72 is GREAT. Excellent really. In fact, companies like Nike, according to Customer Guru, regularly score 0 or less. 

How does ZayZoon do eNPS?

There are lots of fancy tools out there to help with eNPS but at ZayZoon, we keep it simple. 

One key to getting the most out of Net Promoter Scores is consistency. Tracking your company trends over time is what’s going to tell you how the actions you’re taking are impacting employee satisfaction. Having a set rhythm reveals clearer trends and allows your leadership team to be more proactive in their people management efforts, this can be a leading indicator of employee engagement.

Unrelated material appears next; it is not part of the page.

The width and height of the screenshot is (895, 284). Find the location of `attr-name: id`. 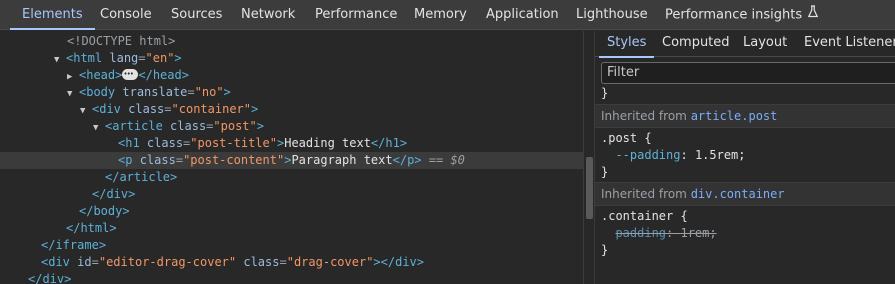

attr-name: id is located at coordinates (84, 262).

Leading up to our quarterly planning (read more about that here) we send out an anonymous, 2 question google survey to the team. 

 

Here’s what the email looks like:

And here’s what the survey looks like:

After a couple reminders to the team (it always takes a couple 😅), we close out the survey. 

Your score isn’t important. What you do with it is. 

Collecting feedback and failing to demonstrate that you are willing to take action on it is worse than not collecting the feedback in the first place. At ZayZoon, we believe transparency is best. After reviewing the results as a leadership team, we create a summary that can be shared team-wide which addresses how we scored, how the score is trending, what the team said they liked, and where the team indicated we could improve. What is especially important is addressing areas of improvement and telling the team what we are going to do about it. If we cannot, or will not take action on something (usually due to a business reason) we will be candid about why. You need to show your team that their feedback will go somewhere or at the least acknowledged or they will eventually stop giving it.

 

What’s an example of feedback we’ve actioned on at ZayZoon?

Our benefits plan had no mental health considerations. 

It’s easy to make “benefits” a check-the-box item. When you’re a smaller company, you might not have the expertise of what’s important and what isn’t. At ZayZoon, of course, we knew mental health was important, but through surveys done previously, we learned it was something only 1 of 30 wanted. We decided the plan we had was sufficient.

Problem is, we were unaware of how it had shifted with the pandemic. That 1 of 30 grew to 5-6 of 40, and the extent of the mental health issues also increased.

So what did we do? We increased our benefits to include a virtual counseling line, additional spending for counseling-related services and members of the team even stepped up to create a “wellness committee”, where they brought in speakers and specialists to talk on various topics.

We’re still not perfect in this area, but we improved and will continue to improve with further feedback.

 

Ready to go?

Remember, eNPS is just one part of the bigger toolset for team engagement and management.